**Quoted passage:**
# I.T work in Gibraltar



## JaneStanley (Apr 11, 2012)

Hi,

Can anyone recommend any good recruitment agents for I.T. work in Gibraltar? Tried RecruitGibraltar, but they were just fishing for C.V's...

Thanks.

Jane


----------



## Muddy (Jan 14, 2010)

JaneStanley said:


> Hi,
> 
> Can anyone recommend any good recruitment agents for I.T. work in Gibraltar? Tried RecruitGibraltar, but they were just fishing for C.V's...
> 
> ...


Have no idea about working there ((yet)) but just found a couple on a google about...
Jobs in Gibraltar - reed.co.uk
Recruitment Agencies in Gibraltar

I've used Reed years and years ago but not sure how good they will be out there! + just a quick look on that page only 13 match IT when filtered but look worth looking into!
Good luck with your search.


----------



## Guest (May 17, 2012)

RecruitGib are very spammy and, IMHO, not the most professional of agencies .

Reed is good and has a selection of jobs in Gib and Spain.

Computer Weekly´s job board (powered by Totaljobs.co.uk) is also worth a deek.

Select Recruitment in Gib are quite good and surprisingly pleasant to deal with.

**Prompt a:** Return the rows from the line containing "The image size is (547, 327)." through the end of the rows, including both ends, but leave out the pictures.
The rows have nothing to do with the thread about finding I.T. work in Gibraltar.

**Extracted information:**

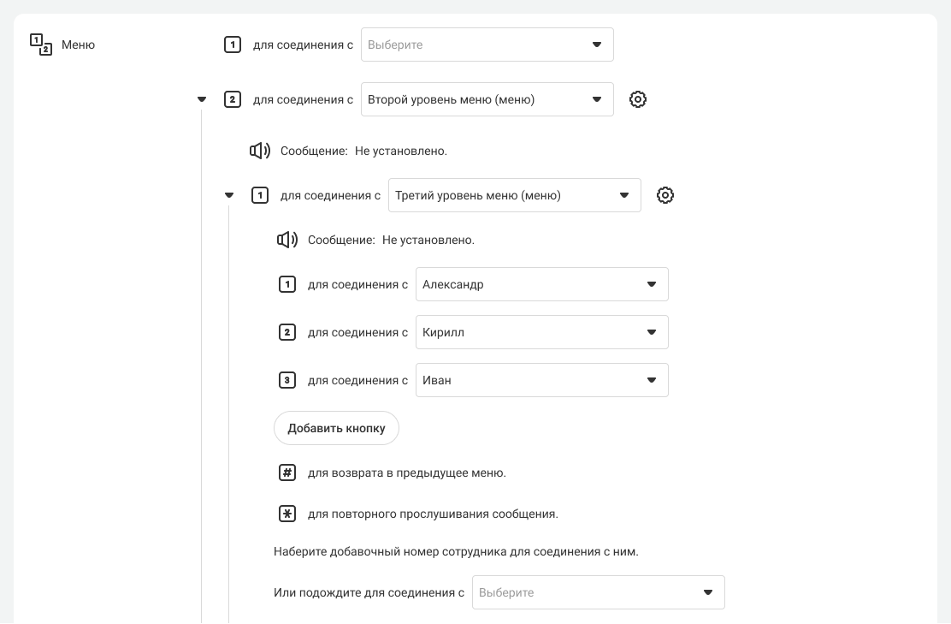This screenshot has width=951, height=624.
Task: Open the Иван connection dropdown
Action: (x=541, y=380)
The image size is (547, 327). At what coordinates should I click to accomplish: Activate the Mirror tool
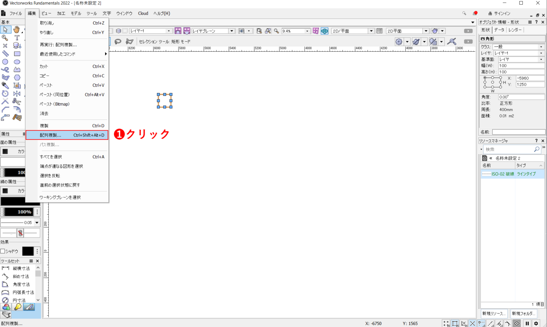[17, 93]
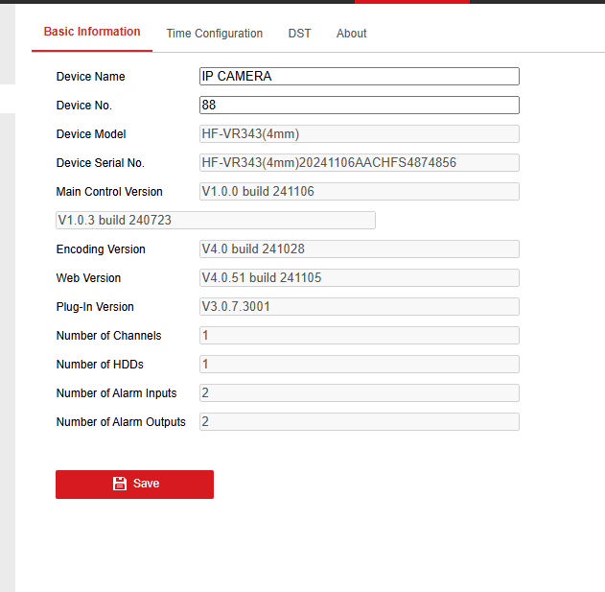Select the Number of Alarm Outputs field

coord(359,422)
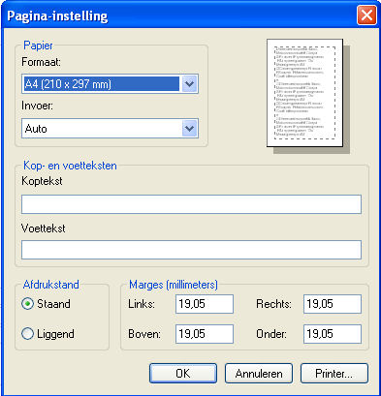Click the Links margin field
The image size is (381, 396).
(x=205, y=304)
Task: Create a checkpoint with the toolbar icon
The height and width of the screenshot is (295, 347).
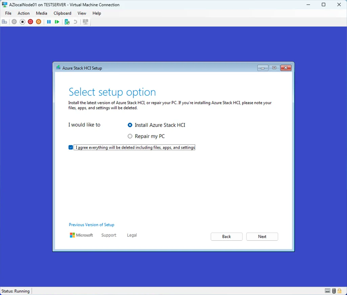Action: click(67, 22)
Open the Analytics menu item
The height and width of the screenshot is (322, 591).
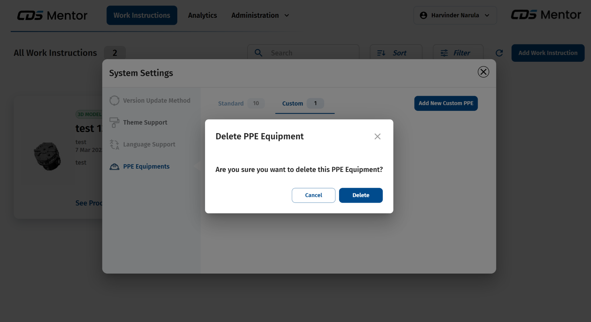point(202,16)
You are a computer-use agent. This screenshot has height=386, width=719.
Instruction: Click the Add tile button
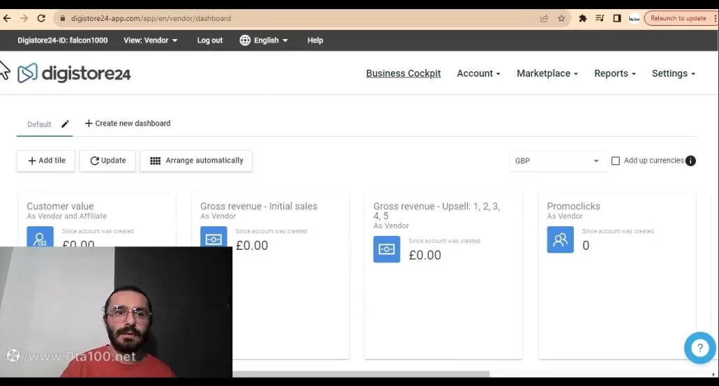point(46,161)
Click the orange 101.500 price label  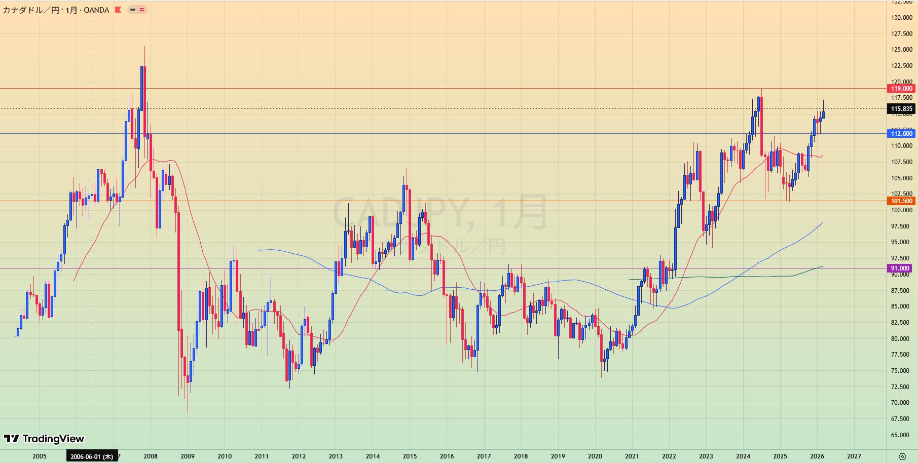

**Prompt b:** Please resume the thread about finding I.T. work in Gibraltar from the point where it stops.

**Task response a:**
The image size is (547, 327). At what coordinates should I click to accomplish: Activate the Mirror tool
[17, 93]
Select the Number of Alarm Outputs field

coord(359,422)
Click the Links margin field
The image size is (381, 396).
(x=205, y=304)
Task: Create a checkpoint with the toolbar icon
The height and width of the screenshot is (295, 347).
Action: click(67, 22)
Open the Analytics menu item
The height and width of the screenshot is (322, 591).
point(202,16)
You are a computer-use agent. This screenshot has height=386, width=719.
Instruction: Click the Add tile button
point(46,161)
Click the orange 101.500 price label  

**Task response b:**
Other job boards that cover Gib and Spain

Indeed.es 
Tecnoempleo.com
Monster.com or  Monster.es (full of jobs, but a faff to use-grr)
Inforjobs.net
Talent Search- Spanish agency that are worth getting in touch with.
This link is for the EU job portal, again, a faff to use, but worth having a deek. I`ve had some stuff via this source. You`ll have to convert your CV to their format, but it`s quite straightforward. When you register as a jobseeker, you will be able to download the template, called Europass, to mangle your CV.

Hopefully that will give you an idea of what is going on over here. 

Good luck!


----------



## JaneStanley (Apr 11, 2012)

Thanks for this - very helpful!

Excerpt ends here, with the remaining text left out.